Quelles sont vos habitudes d’écriture ?

Quand j’ai un contrat, avec une deadline, je bosse frénétiquement, sept jours sur sept, car je n’aime pas être en retard (ça entraîne tout un tas de problèmes dans la chaîne du livre). Au début, j’écrivais la nuit, mais depuis quelques années, je me suis rendu compte que je suis le plus efficace en journée. Se tenir à des horaires de bureaux n’est pas si mal. De 10 h, parce que je ne suis pas un lève-tôt, à 19 h, par exemple.

Si vous écrivez essentiellement autour de la musique, est-ce parce que vous avez été guitariste avant d’être auteur ?

Dans mon cas, la musique est à l’origine de tout. La guitare est une étape du parcours, l’écriture en est une autre. Mais si j’écris souvent sur la musique, c’est aussi dû à un concours de circonstances. Il se trouve que mon premier recueil de nouvelles, Some clichés, une enquête sur la disparition du rock’n’roll, a été remarqué par certains médias lors de sa sortie. À partir de là, j’ai été sollicité par des éditeurs. Et je dois dire que c’était très excitant d’écrire tous ces livres. J’en ai publiés jusqu’à trois par an. J’avais dans l’idée de me consacrer davantage à la fiction, mais la non-fiction me permettait de vivre de ma plume, et aussi d’apprendre mon métier. Je n’y ai donc pas, jusqu’ici (mais c’est en train de changer), consacré autant de temps que je l’aurais souhaité.

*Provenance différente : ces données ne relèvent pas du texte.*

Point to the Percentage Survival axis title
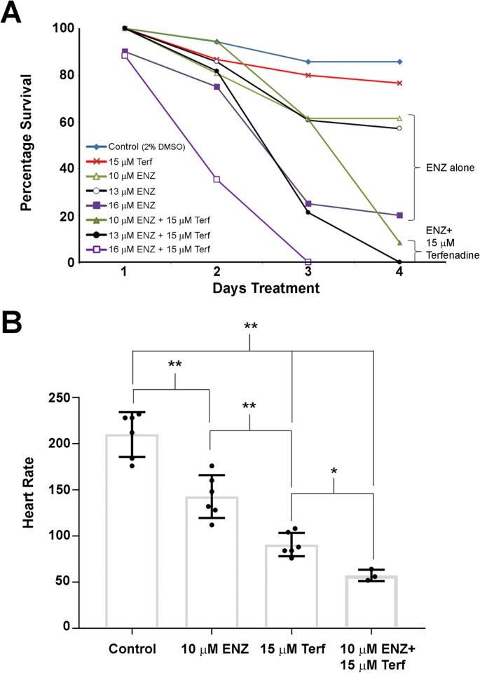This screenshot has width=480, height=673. tap(27, 145)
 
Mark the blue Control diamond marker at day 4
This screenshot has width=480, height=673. tap(399, 62)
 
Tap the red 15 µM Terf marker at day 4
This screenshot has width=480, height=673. tap(399, 83)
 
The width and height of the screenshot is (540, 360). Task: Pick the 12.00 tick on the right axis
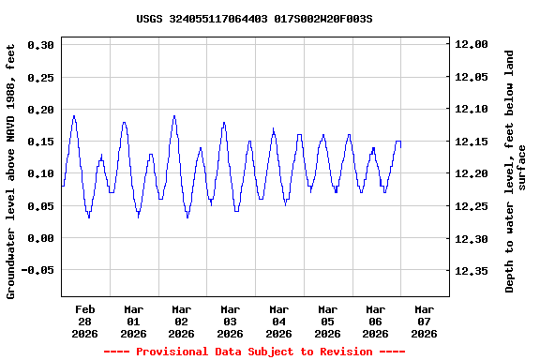(x=471, y=44)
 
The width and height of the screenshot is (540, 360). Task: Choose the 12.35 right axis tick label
(x=471, y=271)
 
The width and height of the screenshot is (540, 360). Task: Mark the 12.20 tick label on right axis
(x=471, y=173)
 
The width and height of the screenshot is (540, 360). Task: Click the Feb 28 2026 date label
(x=85, y=321)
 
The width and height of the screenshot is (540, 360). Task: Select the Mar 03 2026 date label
(x=230, y=321)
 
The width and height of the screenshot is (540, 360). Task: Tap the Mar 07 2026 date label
(x=424, y=321)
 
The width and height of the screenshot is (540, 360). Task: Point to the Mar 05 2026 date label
(x=327, y=321)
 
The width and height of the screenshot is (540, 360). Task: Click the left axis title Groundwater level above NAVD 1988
(x=12, y=171)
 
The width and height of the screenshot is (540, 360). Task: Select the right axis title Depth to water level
(x=516, y=171)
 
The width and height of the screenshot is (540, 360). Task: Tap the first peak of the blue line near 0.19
(x=74, y=116)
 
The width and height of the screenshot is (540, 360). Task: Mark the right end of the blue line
(x=400, y=142)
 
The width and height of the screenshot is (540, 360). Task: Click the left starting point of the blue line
(x=62, y=186)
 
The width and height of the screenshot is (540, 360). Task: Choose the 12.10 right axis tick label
(x=471, y=109)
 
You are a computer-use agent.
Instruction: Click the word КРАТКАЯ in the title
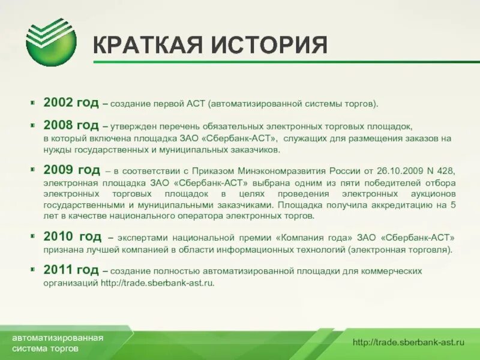click(x=147, y=47)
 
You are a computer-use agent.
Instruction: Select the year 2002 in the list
click(x=58, y=103)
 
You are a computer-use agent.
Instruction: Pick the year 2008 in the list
click(x=58, y=126)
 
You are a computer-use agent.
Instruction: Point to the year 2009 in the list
click(x=58, y=171)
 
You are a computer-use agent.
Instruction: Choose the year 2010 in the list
click(x=58, y=237)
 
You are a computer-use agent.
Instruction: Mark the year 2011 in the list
click(x=58, y=271)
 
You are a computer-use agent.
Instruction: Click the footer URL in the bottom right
click(x=409, y=343)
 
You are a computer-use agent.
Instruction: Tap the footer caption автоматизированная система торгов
click(x=58, y=343)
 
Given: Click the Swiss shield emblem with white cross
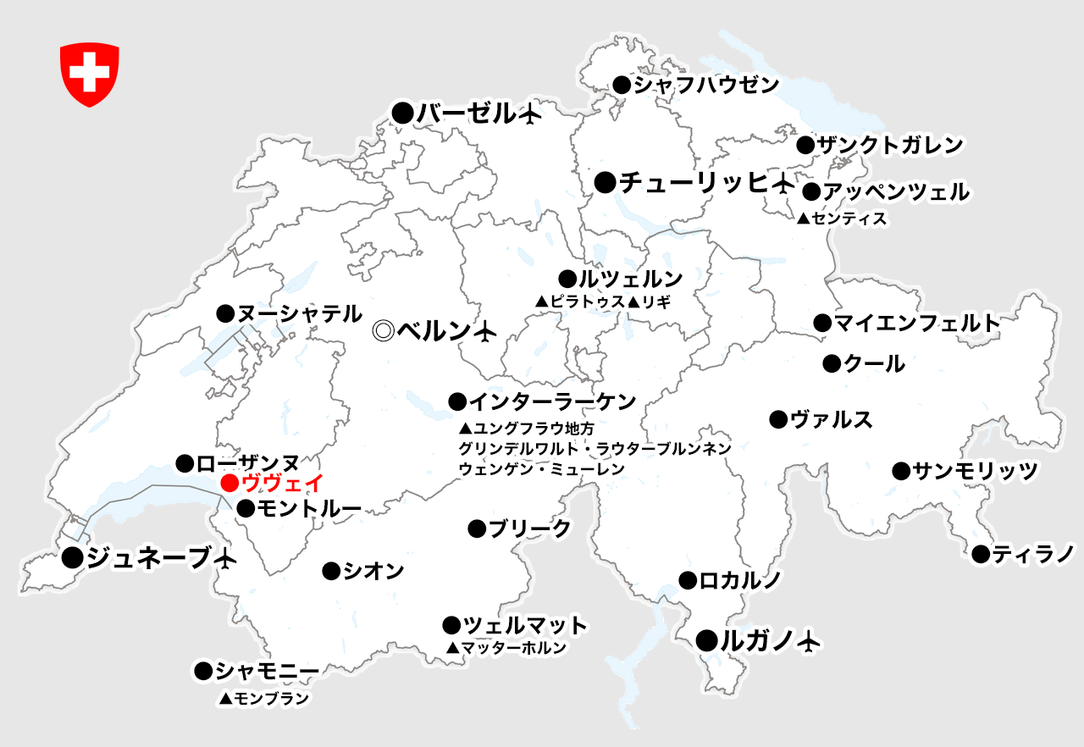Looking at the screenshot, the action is pyautogui.click(x=89, y=75).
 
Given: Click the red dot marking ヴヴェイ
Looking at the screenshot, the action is pyautogui.click(x=229, y=484).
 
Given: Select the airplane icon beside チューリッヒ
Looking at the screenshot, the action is pyautogui.click(x=783, y=182).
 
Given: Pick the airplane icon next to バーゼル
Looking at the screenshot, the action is pyautogui.click(x=529, y=113).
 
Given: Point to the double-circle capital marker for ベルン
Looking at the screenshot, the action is pyautogui.click(x=384, y=331).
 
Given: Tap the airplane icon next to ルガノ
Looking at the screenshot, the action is pyautogui.click(x=810, y=641).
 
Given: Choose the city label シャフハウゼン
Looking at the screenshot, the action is pyautogui.click(x=706, y=85).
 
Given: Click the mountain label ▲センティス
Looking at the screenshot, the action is pyautogui.click(x=842, y=219).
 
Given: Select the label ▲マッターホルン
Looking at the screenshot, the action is pyautogui.click(x=506, y=648).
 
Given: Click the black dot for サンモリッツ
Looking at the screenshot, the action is pyautogui.click(x=900, y=471).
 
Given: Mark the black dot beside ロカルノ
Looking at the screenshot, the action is pyautogui.click(x=688, y=580).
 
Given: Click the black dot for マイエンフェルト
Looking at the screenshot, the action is pyautogui.click(x=821, y=323).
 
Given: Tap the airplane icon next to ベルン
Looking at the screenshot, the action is pyautogui.click(x=484, y=332).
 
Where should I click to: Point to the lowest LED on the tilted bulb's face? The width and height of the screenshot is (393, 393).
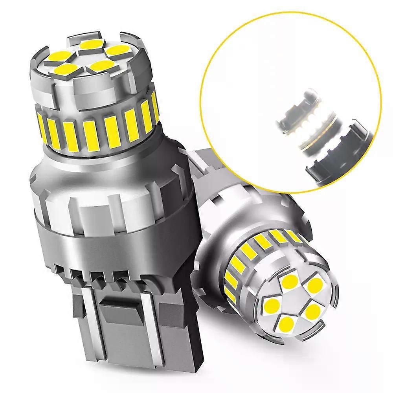pyautogui.click(x=287, y=323)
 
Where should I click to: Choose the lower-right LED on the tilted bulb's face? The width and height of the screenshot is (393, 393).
pyautogui.click(x=313, y=312)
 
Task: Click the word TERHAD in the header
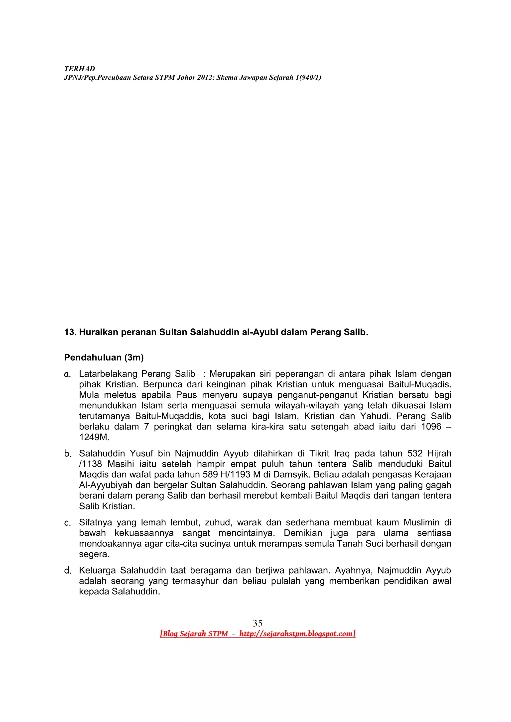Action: (79, 69)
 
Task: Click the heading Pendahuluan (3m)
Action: (104, 357)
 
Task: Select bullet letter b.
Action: (67, 453)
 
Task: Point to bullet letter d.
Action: (67, 571)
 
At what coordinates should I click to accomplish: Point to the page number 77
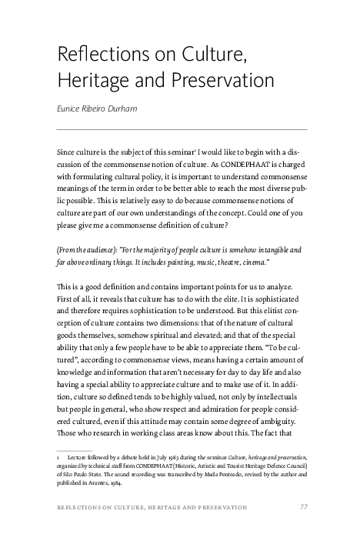point(304,507)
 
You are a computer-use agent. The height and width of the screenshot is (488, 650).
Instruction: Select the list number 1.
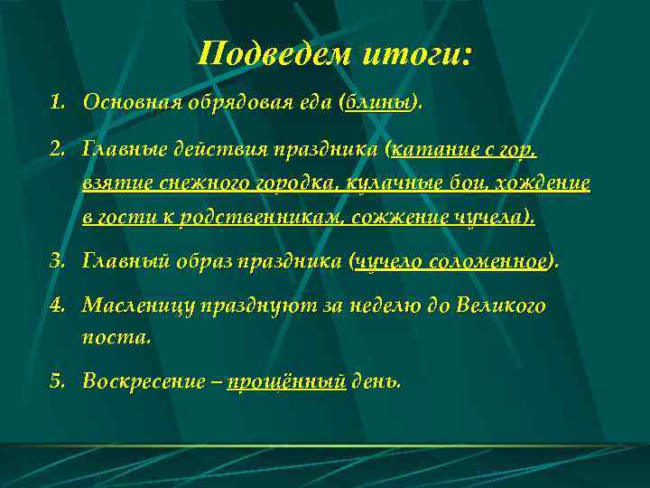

Vous faut-il un fond musical pour écrire ?

Surtout pas ! Je suis incapable de faire deux choses à la fois. Pour moi, la musique n’est pas un fond sonore. Je ne comprends pas comment certains peuvent écrire en musique. Pour moi la musique est un langage. Écrire en musique reviendrait à écrire en menant une conversation en parallèle ou avec une télévision allumée. Quoique certains se vantent de le faire. Mais pas forcément les bons… L’auteur de Bob Morane, par exemple, prétendait écrire ses romans la télé allumée. On a vu le résultat…

Le rock est-il encore vivant ?

Vaste sujet. Disons que, désormais, il existe aux côtés d’autres formes musicales plus ou moins figées, comme le tango ou le bebop. Ses codes n’évolueront plus. On trouve à la fois de nouveaux groupes qui s’inspirent d’une période et d’un sous-genre précis, la no wave new-yorkaise de 1978, par exemple, mais avec des compos originales, et des tribute bands qui vont jouer à la perfection le répertoire de Led Zeppelin, des Beatles ou de Pink Floyd, comme le ferait un orchestre classique avec une partition de Beethoven. Je pense que le rock mourra avec ses créateurs. Pour l’instant, Jerry Lee Lewis et Chuck Berry sont encore là, mais on ne peut pas dire qu’ils soient très vaillants. Les Stones et les Who donnent encore des concerts. Quelques légendes sont encore en activité, comme Neil Young. Quand ces gens-là disparaîtront, la page sera tournée. Pour paraphraser un vieux slogan publicitaire, c’est le problème de l’original et du Canada Dry. Je pourrais citer des dizaines d’artistes trentenaires qui sont très satisfaisants en concert, mais dès qu’un Dylan, Jagger ou Van Morrison apparaît sur scène, il y a de la magie dans l’air, quelque chose d’impalpable et d’unique. Je crois que ça tient au fait qu’ils ont inventé le truc. Ils ont écrit une page d’histoire. Quand tu vas les voir sur scène, tu éprouves la sensation de faire partie de cette page d’histoire. À l’inverse, lorsque tu vas écouter un groupe ou un artiste contemporain, tu as juste l’impression d’assister à un spectacle. L’histoire a déjà été écrite, et par d’autres.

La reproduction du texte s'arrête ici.